Alongside FAME and RME there are other methyl esters that contribute to the blending pool, including tallow (TME), palm (PME), used cooking oil (UCOME) and soybean (SME). For most of these esters, the performance of the finished biodiesel in cold weather determines both patterns of demand and price, with the component esters that form the FAME blend varying through the year.
Alongside cold properties, demand for biodiesel within the EU region is often affected by the various compliance schemes that have been implemented at national and continental levels. Chief amongst these are the Renewable Energy Directive (RED) and Fuel Quality Directive (FQD), established by the European Parliament. RED in particular commits European nations to a volume based mandate of 10% biofuel contribution in transport fuels by 2020.
The path to achieving compliance, however, is set at a national level. So Europe is a patchwork quilt of blending requirements ranging from around 2% through to 8%, but all working towards the RED goal of delivering 10% of road fuels from sustainable sources by 2020. Germany is the largest biodiesel market in Europe, and the second largest in the world behind the US.
Individual countries may also establish their own national schemes, such as the recently implemented scheme in Germany that focuses on the greenhouse gas (GHG) savings that using biofuels brings versus the mineral fuel equivalent. Certification schemes look at the entire life cycle from field to fuel tank and are intended to encourage the use of feedstocks that maximize GHG savings.
Increasingly, refiners such as Neste, Repsol, ENI and Total are also looking at hydrorefining vegetable oils to produce biodiesels that are the equal of and often superior to mineral diesel. Platts does not currently publish assessments for hydrorefined vegetable oils (HVO).
While FAME is the prevalent grade, it is in itself a blend of other methyl esters, meaning Europe can need to import flows of PME and SME from Asia or the Americas, although trade embargoes may have an impact in complicating those movements. RME tends to be locally produced from Europe's own rapeseed crops.
The requirements of FAME are further subdivided into two categories - FAME 0 and FAME -10. The numerical value denotes the cold properties of the fuel, with all components of FAME 0 required to operate in temperatures of zero degrees Celsius and above.
FAME -10 is the cold weather version, with all components required to operate at temperatures of minus 10 degrees Celsius or lower. As with mineral diesel, biodiesel's performance in cold weather is determined by two main features - the cloud point and the cold filter plug point (CFPP). Cloud refers to the temperature at which the biodiesel begins to turn waxy - and for PME this can be as high as plus 10 degrees Celsius. The CFPP refers to the temperature at which the biodiesel will freeze in the engine.
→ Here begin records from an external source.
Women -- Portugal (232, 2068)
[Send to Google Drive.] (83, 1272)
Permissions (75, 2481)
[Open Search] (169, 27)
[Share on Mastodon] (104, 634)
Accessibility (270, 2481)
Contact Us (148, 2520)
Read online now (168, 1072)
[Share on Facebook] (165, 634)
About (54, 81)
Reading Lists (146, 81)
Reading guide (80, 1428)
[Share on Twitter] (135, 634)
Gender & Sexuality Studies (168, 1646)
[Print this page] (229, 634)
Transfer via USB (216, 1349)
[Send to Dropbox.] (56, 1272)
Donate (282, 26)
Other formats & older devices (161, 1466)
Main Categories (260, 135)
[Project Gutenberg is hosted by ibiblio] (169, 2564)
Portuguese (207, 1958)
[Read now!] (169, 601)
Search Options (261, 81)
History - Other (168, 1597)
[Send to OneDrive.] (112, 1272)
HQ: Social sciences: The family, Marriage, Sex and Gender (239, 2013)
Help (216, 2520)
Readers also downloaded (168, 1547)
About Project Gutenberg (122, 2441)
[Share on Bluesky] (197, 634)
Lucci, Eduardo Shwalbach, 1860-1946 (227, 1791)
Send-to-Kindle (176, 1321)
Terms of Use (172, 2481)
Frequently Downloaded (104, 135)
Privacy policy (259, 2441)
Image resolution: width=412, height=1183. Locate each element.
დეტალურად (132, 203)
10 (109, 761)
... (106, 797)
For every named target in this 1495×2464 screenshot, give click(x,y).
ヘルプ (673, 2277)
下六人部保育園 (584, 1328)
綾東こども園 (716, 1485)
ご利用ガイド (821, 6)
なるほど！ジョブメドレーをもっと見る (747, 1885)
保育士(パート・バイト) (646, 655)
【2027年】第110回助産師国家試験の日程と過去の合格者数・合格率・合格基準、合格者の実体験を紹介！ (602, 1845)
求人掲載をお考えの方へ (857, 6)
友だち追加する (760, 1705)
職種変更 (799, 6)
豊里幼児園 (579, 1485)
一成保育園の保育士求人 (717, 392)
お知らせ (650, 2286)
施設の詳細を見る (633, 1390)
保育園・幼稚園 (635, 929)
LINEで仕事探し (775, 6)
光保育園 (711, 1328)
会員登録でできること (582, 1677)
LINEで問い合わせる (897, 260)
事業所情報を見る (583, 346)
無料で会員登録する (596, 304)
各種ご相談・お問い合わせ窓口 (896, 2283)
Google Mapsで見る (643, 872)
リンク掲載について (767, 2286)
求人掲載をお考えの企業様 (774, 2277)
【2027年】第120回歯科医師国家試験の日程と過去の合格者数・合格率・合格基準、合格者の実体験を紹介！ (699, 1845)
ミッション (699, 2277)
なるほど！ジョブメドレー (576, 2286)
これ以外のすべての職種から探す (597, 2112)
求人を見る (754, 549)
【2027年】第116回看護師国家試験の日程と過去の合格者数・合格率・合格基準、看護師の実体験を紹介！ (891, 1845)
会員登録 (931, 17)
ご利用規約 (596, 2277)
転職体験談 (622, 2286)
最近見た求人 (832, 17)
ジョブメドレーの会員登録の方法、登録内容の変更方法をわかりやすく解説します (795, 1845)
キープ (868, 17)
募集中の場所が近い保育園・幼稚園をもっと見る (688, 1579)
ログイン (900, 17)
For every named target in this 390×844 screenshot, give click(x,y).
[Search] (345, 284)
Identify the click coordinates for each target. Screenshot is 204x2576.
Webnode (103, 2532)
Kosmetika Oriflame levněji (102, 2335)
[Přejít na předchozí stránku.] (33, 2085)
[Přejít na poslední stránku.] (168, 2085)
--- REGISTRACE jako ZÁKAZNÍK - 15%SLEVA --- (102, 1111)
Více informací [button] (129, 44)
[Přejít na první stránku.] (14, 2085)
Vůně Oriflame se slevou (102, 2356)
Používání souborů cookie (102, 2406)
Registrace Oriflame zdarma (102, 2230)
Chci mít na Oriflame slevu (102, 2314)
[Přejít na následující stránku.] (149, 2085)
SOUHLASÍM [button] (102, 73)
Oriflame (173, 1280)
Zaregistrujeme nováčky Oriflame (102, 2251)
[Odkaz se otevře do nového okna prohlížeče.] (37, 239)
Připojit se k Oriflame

Platts publishes a range of biodiesel price assessments for the European region, with prices expressed both as an outright price and as a premium to an underlying futures contract. In common with most middle distillates, prices for biodiesel across Europe are often expressed as a price differential (and typically a substantial premium) to the ICE low sulfur gasoil futures contract.
Prices are also published for biodiesels that meet the requirements of the RED scheme. In all cases, prices are basis the barge market in the main trading hub of Amsterdam-Rotterdam-Antwerp typically in 1,000 mt barge sizes. Furthermore, Platts reflects T2, duty paid indications in its assessments.